-- START OF Extract provided --

Quantcast
Jump to content

Recommended Posts

Posted (edited)

Originally had my griz600 stop running and then wouldn’t start ! After testing all coils , valve lash , compression (115psi) and all tested ok I bought a used cdi . After cdi install it still wouldn’t start (no spark) ! So even though the stator , pulse/trigger and charge coils check within good range I decided to switch the stator etc ! It started but It is very unresponsive on throttle and acts like it is running in 2 Different spark timing ! With slight throttle it will take off good but instantly go into a very different running mode with no power like timing very retarded but it will switch back to running good for short period then bad again !  Since I replaced the stator and it started I then decided to install the cdi I replaced and it did the same thing ! Also I noticed the Used cdi I Took off had a capacitor that had swelled and extruded from the back of the cdi . I had always heard and I believed that when these CDIs go bad they machine will quit and will not run . Is that true ? I also checked the cam/valve timing and its ok ! Checked with timing light and it does fluctuate on idle ! I am thinking I have 2 bad CDIs . I also switched the trigger Coil wires and would not start then . Man , this thing ran good before and I am confused ! Video below may help !

Edited by Brent Mason
Posted

Have you  checked for a loose or corroded  connection ? There  may also  be a carb problem causing it to go  lean when you open the throttle .. Have you checked it for contamination, plugged jets or  a faulty diaphragm?

Posted

Well took carb off and everything looked great on it ! Put back on and started but same misfiring . It did a big backfire and quit and wouldn’t start ! Put a sparkplug on plug wire and has good spark when cranked over so it could have jumped timing . Going to tear it down and check cam timing and everything . Things like this become a challenge to fix and I always seem to get them !! I’ll post later .

Posted

The rough running two timing modes got my attention.  I had the strangest rough running on my 06 700. Did it when I activated the 4 wheel lock.  Didn't notice indicator flashing when it did this at first.  Turns out it is supposed send erratic  signal to coils  as a rev limiter  while not fully engaged to protect itself.  Dirtiest running I have ever experienced.  As soon as it engaged fully the lamp stops flashing and runs fine.  I don't see how these engines could jump valve timing unless the chain and sprockets are worn beyond recognition.  Good luck.

 

Posted

I don’t think there is a reverse limiter and I’m not sure there is a rev limiter at all on this old griz! As expensive as this particular cdi is used ones are hard to find . I am kind of amazed someone hasn’t tried an alternate cdi from a different model ? Timing advance may be the only hold back ! Most all the other CDIs I’ve studied have the basic stator/pulse/power wiring scheme . Surly somebody on here has tried a different cdi ??

-- END OF Extract provided --
-- START OF Supplied data --

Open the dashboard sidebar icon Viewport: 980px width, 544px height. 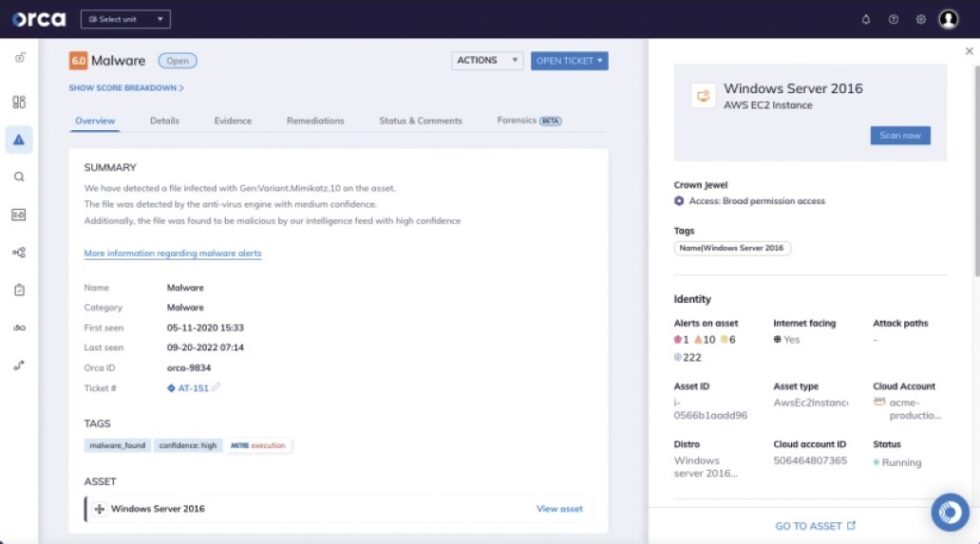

-- END OF Supplied data --

◆ **Task details**
Copy the passage of the forum thread on the misfiring ATV word for word, starting with "Well took carb" and going on through "post later .". None of the material is needed here.

◆ **Worked solution**
Well took carb off and everything looked great on it ! Put back on and started but same misfiring . It did a big backfire and quit and wouldn’t start ! Put a sparkplug on plug wire and has good spark when cranked over so it could have jumped timing . Going to tear it down and check cam timing and everything . Things like this become a challenge to fix and I always seem to get them !! I’ll post later .